Gorbachev won the Nobel Prize for Peace in 1990, prior to the dissolution of the Soviet Union for his work in ending Cold War tensions with the U.S., a proxy war between the two countries from 1947-91, according to the Nobel Prize 1990 webpage

Pinnell said after the dissolution of his country, Gorbachev continued to vocalize his opinions on the future of the Russian federation, but was widely seen as irrelevant in his home country. 

“Gorbachev was hated by many at the end of his leadership, and still by Russian nationalists today,” Pinnell said. “His later attempts to influence politics were seen as largely irrelevant to people in the Former Soviet Union.”

He was a staunch critic of the first president of the Russian republic, Boris Yeltsin, and current Russian President Vladimir Putin, according to a Tuesday Washington Post article.

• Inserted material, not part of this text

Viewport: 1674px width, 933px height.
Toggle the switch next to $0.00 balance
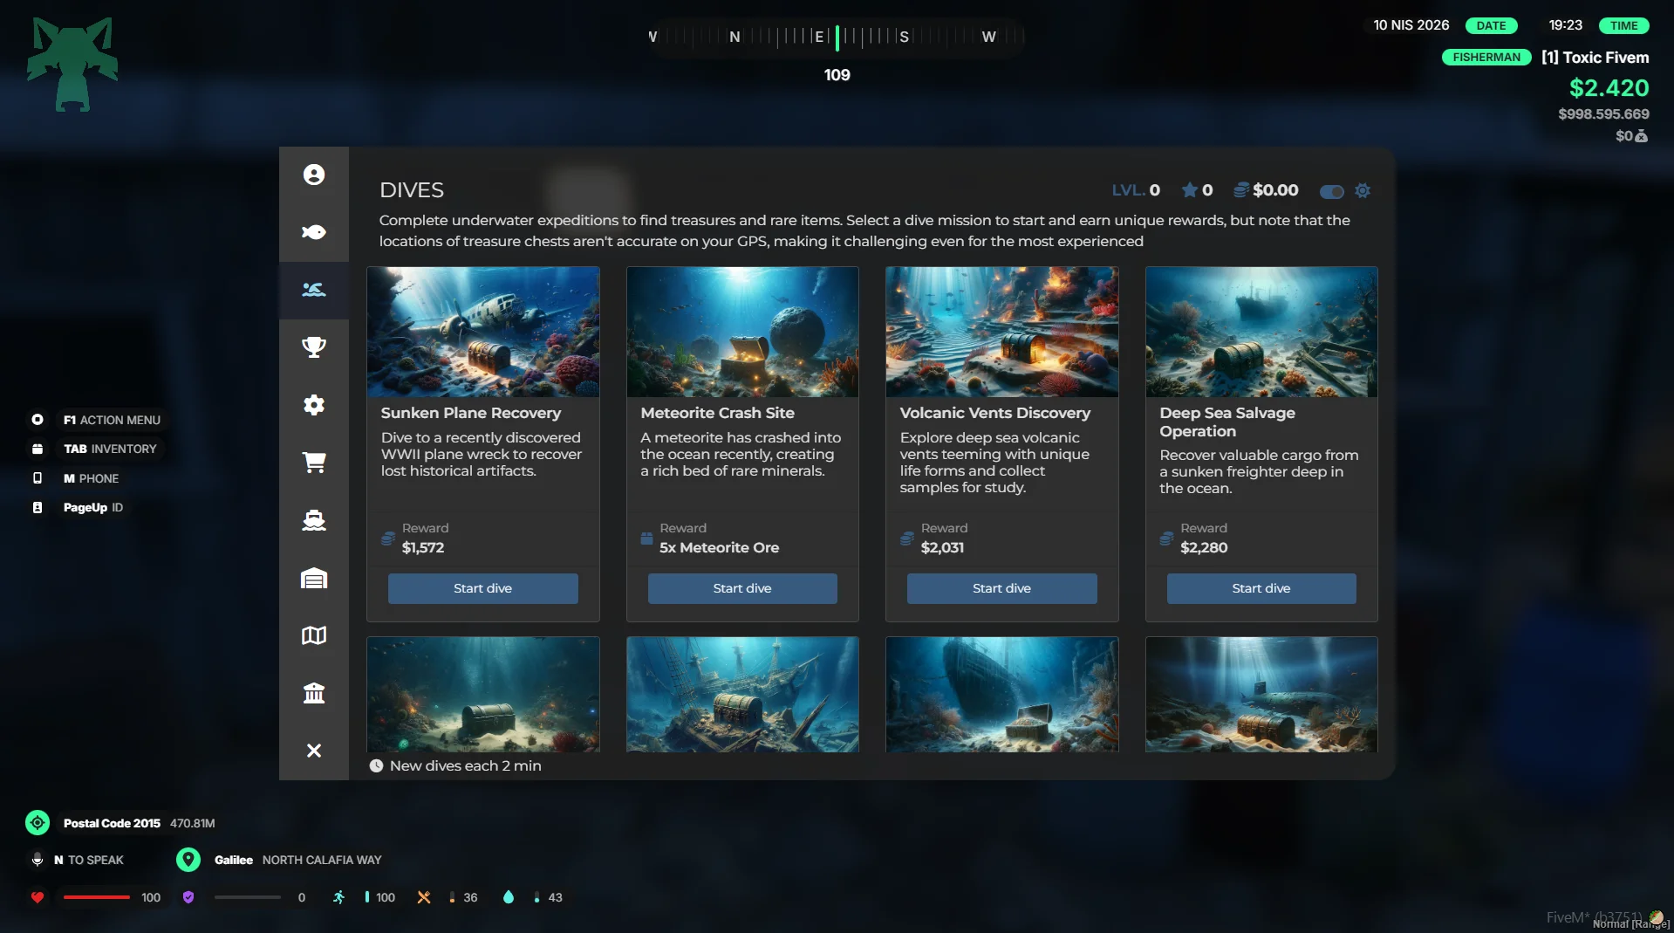click(1331, 191)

Putin offered his condolences and called the leader “a politician and statesman who had a huge impact on the course of world history,” in contrast to his policies in the past, where he called the break of the Soviet Union the “greatest geopolitical catastrophe of the (twentieth) century,” according to a Tuesday New York Times article

Gorbachev leaves behind a complicated legacy, praised and reviled for changing the dynamics of world history, according to the Associated Press news article. 

Kremlin Spokesman Dmitry Peskov said Gorbachev was an “extraordinary” statesman, “who will always remain in the country’s history,” he said.  He also noted Gorbachev’s idealism towards the West. “Gorbachev gave an impulse for ending the Cold War and he sincerely wanted to believe that it would be over and an eternal romance would start between the renewed Soviet Union and the collective West.”

Pinnell spoke about how Gorbachev’s swiftness in implementing reforms led to more problems than solutions. 

“Gorbachev assisted with the destruction of the USSR by trying to do economic reforms too late, political reforms too soon and allowing criticism of the state when things did not work out,” Pinnell said. “He was President rather late in his term as leader – being General Secretary of the CPSU (Communist Party of the Soviet Union) was what enabled him to do these things.”